In a robust debate about the wisdom of using litigation to enforce corporate governance standards, Colin Melvin, chief executive of Hermes Equity Ownership Services, made clear his opposition to legal action as a “normal” way of dealing with companies coming off their governance rails. According to Melvin, for shareholders to sue companies in which they hold stocks is to effectively sue themselves.
True change, he said, comes through shareholders and boards aligning their interests. Legal actions are a distraction for everyone, in particular company executives who must still run the company. Launching litigation should be a matter of last resort, he emphasised.
One share one vote
Investors mainly stand behind the idea of one share one vote. Anne Simpson, senior portfolio manager at CalPERS, emphatically provided her support for the policy during a panel discussion between ICGN founders.
The sentiment met with hushed approval in the room. As Simpson pointed out, such a stance is not without reason. Earlier this year the Financial Times reported supporters of “one share one vote” are butting heads with those who advocate “loyalty shares” offering long-term stock holders enhanced voting rights.
Supporters of loyalty schemes include such luminaries as Warren Buffett and Jack Bogle, founder of Vanguard, one of the world’s largest fund houses. Even the European Commission has flirted with the idea of revising the one share one vote orthodoxy. Simpson insisted the principle needed to be “respected”.
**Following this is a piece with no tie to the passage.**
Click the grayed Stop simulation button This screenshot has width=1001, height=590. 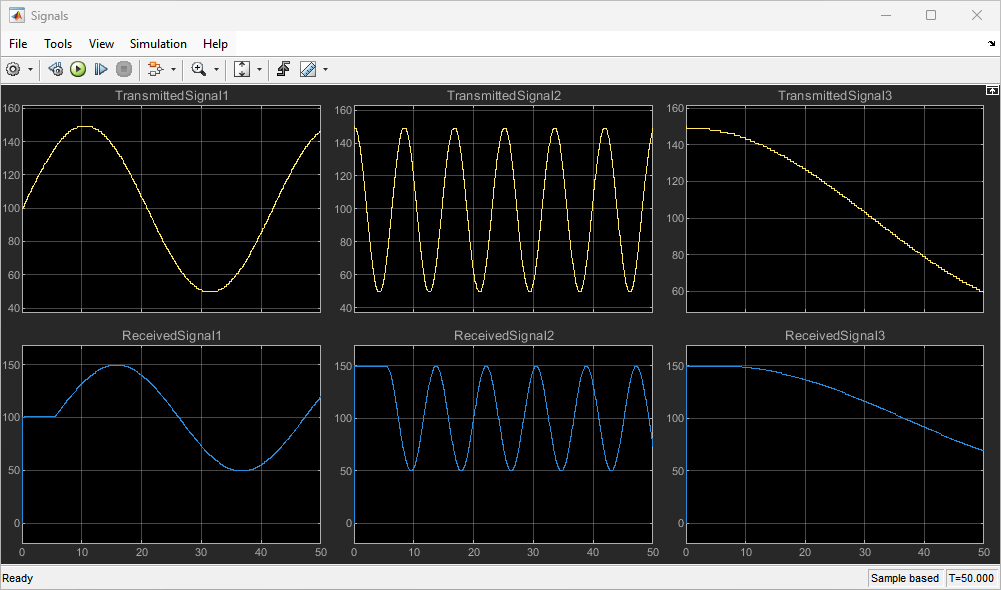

Jamie Dimon, the now notorious head of JP Morgan, met with condemnation for his recent comments that “lazy” and “irresponsible” shareholders had given too much power to proxy advisers. Geoff Lindey, one of the founders of ICGN and formerly with the National Association of Pension Funds, rounded on Dimon in front of a packed hall saying the CEO “knew nothing about how pension funds work.” He hammered home the point by noting how “clever men can say stupid things”.
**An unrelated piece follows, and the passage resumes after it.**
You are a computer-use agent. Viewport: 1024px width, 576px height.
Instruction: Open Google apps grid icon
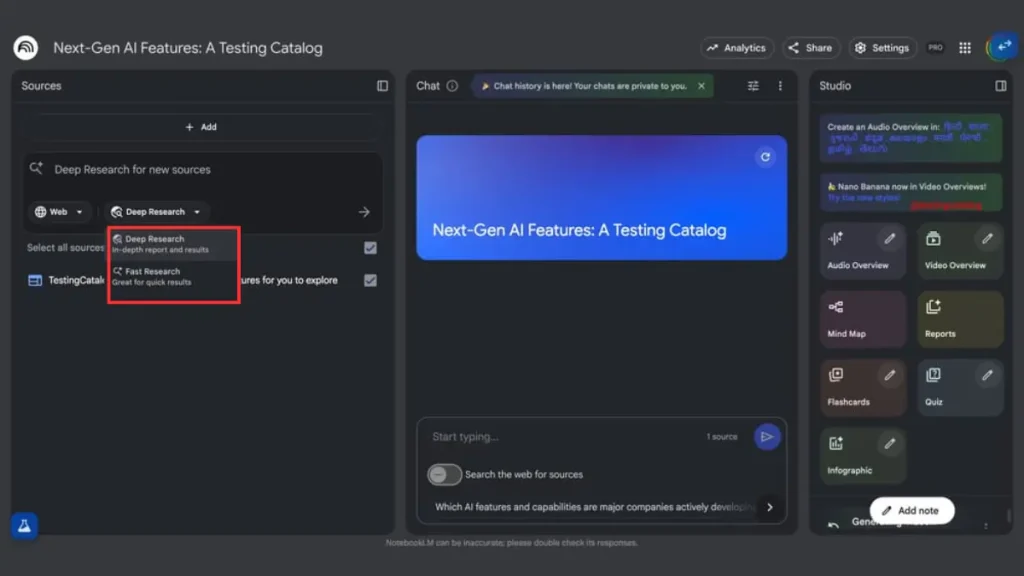coord(965,47)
Audit committees proved a big issue on the first day of the conference. The big bone of contention proved the lack of engagement between shareholders and the audit committee chairman. Nick Land, a former head of Ernst & Young in the UK and now audit and risk committee chairman with telecomms giant Vodafone, confessed that in nine years of chairing an audit committee he’d received only two questions from investors. He added there were many issues at Vodafone for investors to “get their teeth into”.
But they don’t. Perhaps the most radical view on audit committees came from Dutchman Paul Koster, investor representative at the International Forum of Independent Audit Regulators, who demanded that audit committees be much more “aggressive” in launching their own internal investigations should they suspect a problem.
The audit committee, Koster added, should be able to provide “binding advice” to a full board. Natasha Landell-Mills, head of ESG research at Sarasin & Partners, emphasised the shareholder view that audit committees are critical, saying a lack of investor interest in audit had created “the space” for bad behaviour.